Before her 2021 show at Galerie Buchholz, there was a two-decade interval in which she exhibited no freshly made sculptures. Instead, we got more of her works formed from Budweiser cans and chains, rather than kinky Americana for a new millennium. But at Gagosian, a batch of 2023 sculptures, all of them untitled, continue Noland’s project of mining of objects that hint at upheaval, from police badges to bashed-in aluminum trash cans.

Once again, Noland roots that violence in American history. There’s an oversized replica of a Kennedy half dollar—a coin that was produced in 1964, the year after JFK was assassinated. It’s cutely presented on a little pedestal, like a tiny toy ready to be played with. There’s a figurine of what looks like a general from a prior century, housed in a vitrine on the floor. He faces a horse, seemingly oblivious to the glass cage in which Noland has imprisoned him and his equine companion.

A file cabinet with a crushed Coke can and a grenade in cased in two pieces of glass on top of it. Next to it is a crate containing the tops of two garbage cans.
Cady Noland, Untitled, 2023.

These objects are shown alongside bullets, a grenade, and crushed Coke cans encased in glass. They recall specimens preserved in amber, and are so pristine as to appear touched by a human hand. They’re beautiful, too, even as they are clearly capable of causing harm.

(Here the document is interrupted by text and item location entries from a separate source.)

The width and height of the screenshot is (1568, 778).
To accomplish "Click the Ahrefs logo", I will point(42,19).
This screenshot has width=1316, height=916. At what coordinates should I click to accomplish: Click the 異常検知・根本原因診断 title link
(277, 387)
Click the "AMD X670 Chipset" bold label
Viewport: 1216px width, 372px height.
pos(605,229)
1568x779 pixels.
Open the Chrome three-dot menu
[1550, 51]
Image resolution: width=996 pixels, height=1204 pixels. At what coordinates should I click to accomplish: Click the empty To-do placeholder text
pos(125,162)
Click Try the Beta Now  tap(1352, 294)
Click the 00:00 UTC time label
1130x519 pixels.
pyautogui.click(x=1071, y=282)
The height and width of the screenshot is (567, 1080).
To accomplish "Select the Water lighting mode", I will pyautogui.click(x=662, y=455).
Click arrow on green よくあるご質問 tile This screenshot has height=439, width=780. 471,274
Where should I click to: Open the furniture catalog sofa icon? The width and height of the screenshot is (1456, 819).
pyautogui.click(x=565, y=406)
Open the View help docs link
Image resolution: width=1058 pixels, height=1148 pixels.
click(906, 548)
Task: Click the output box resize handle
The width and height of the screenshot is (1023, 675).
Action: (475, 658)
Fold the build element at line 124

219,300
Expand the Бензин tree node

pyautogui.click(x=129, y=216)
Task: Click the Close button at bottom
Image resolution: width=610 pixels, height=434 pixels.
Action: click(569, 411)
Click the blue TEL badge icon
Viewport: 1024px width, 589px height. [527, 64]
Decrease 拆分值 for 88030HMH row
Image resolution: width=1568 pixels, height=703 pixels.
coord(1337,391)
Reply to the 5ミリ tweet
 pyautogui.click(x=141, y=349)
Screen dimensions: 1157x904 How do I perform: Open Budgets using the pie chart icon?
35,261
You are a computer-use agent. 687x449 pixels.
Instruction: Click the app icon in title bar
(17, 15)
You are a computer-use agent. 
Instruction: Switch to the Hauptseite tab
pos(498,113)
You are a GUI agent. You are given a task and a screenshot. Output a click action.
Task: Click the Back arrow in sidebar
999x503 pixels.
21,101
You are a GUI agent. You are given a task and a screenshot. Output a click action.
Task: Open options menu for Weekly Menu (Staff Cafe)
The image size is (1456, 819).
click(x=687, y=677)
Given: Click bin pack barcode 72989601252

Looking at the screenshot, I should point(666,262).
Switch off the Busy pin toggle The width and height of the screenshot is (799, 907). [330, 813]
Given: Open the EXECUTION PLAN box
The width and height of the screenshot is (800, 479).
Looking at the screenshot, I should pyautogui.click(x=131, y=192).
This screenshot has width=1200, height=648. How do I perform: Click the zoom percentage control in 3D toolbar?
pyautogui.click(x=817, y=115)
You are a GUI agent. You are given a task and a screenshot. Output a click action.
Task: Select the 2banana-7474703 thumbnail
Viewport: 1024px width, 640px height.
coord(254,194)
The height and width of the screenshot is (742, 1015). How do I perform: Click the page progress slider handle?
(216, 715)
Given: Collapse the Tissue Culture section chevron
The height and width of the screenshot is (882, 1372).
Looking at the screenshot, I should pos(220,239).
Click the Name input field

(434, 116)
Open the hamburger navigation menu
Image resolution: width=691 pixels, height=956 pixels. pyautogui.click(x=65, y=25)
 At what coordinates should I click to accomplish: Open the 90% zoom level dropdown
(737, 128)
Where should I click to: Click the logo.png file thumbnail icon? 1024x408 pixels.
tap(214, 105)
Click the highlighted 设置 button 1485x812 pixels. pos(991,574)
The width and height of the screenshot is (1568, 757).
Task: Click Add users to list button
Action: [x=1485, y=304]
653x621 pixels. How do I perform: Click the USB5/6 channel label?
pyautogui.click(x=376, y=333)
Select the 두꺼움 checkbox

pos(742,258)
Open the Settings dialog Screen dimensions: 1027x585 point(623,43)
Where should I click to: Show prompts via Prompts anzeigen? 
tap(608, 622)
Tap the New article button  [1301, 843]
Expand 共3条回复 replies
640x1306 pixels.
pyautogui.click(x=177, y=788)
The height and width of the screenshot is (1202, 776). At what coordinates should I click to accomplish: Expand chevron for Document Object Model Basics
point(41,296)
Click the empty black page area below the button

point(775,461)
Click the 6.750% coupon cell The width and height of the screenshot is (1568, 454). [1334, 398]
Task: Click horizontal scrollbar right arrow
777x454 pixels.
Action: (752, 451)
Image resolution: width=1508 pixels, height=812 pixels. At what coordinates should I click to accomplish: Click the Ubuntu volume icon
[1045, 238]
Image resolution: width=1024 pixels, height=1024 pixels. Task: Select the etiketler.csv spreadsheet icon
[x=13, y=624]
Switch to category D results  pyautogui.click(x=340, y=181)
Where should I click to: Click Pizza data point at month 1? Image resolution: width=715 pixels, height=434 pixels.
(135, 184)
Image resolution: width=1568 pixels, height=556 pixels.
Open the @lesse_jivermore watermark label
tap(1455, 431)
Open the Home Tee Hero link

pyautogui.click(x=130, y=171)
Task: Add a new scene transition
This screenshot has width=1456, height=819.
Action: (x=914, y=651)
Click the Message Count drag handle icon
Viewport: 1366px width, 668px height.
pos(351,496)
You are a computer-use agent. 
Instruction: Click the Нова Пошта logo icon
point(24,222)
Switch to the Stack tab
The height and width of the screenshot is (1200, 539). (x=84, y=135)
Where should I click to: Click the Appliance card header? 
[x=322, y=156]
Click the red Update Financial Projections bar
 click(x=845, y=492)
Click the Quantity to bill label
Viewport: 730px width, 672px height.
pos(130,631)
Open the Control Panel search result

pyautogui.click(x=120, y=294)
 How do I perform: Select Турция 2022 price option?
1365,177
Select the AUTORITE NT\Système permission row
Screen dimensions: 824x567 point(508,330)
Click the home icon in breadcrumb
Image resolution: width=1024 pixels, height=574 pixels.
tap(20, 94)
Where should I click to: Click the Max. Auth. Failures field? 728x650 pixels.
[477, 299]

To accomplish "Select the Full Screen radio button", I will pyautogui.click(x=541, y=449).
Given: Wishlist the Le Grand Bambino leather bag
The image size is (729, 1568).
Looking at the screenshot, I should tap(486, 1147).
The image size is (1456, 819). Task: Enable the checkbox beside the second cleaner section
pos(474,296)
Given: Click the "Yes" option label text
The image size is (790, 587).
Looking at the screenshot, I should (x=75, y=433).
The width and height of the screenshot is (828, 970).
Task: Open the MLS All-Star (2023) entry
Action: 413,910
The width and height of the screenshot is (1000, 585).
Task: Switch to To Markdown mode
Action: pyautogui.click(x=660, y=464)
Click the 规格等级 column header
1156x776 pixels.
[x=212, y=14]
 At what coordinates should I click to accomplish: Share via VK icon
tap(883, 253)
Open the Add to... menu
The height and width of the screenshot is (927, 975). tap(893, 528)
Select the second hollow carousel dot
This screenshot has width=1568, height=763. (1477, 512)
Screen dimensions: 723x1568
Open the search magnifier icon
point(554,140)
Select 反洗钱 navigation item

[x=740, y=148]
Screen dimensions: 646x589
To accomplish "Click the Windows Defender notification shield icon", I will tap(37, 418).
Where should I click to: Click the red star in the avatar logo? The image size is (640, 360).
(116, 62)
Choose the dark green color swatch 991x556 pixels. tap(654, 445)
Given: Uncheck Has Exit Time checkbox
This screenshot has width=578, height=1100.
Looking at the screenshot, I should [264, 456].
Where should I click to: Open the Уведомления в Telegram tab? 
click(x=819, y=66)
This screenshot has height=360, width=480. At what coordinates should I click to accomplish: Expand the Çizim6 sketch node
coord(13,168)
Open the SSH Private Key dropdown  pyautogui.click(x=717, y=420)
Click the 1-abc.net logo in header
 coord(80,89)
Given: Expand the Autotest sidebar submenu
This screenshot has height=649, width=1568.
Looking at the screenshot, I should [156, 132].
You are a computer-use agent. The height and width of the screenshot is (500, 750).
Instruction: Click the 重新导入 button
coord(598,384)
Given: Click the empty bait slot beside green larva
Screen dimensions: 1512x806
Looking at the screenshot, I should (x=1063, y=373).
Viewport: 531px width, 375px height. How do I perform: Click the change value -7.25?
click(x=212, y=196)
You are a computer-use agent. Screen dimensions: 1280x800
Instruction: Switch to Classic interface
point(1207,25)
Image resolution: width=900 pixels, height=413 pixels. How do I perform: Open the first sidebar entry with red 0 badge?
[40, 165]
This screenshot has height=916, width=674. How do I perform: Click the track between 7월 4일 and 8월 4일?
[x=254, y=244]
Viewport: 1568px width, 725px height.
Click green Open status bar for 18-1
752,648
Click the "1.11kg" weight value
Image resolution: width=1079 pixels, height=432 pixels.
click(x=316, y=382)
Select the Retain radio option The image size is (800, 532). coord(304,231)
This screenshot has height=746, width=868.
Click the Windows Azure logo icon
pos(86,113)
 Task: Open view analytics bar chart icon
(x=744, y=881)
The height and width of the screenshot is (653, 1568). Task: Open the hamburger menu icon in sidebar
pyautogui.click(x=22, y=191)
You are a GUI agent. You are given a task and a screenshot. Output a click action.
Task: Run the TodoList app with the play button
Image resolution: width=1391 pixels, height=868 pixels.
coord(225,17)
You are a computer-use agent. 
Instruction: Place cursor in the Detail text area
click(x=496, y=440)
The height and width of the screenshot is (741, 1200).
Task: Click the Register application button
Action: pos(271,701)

A walker placed against a wall that is strung with a denim band. The band has a police badge and leather gloves attached to it.
Cady Noland, [Walker], 1986.

In this show, what’s new is actually quite old. The kind of Budweiser cans that she used in these 2023 sculptures—some are arranged in a style recalling Jasper Johns’s Ballantine ales—are no longer in circulation. A jar of Maxwell House coffee sits atop a crate in one piece; it has the brand’s old logo, and while I failed to locate an expiration date, I expected that its contents would now be too stale to consume. One cart holds a tangle of wiring and phone receivers—some cordless, some not. Few would use these landlines to make calls these days.

Hidden amid all this new work, there is one old piece—a 1986 sculpture that consists of a metal walker, along with a holster, leather gloves, a denim band, and more. There’s also a sculpture, begun in 2008 and completed this year, featuring a metal basket and a plate with an Op art–like swirl of red. (And there you have it: she was making new work while she quit the art world!)

These preexisting pieces seem virtually interchangeable with the ones making their debut, and that seems like Noland’s point. After all, the US she addressed back in the ’80s, when she first became famous, is plagued by many of the same kinds of violence and inequality that she’s addressing today.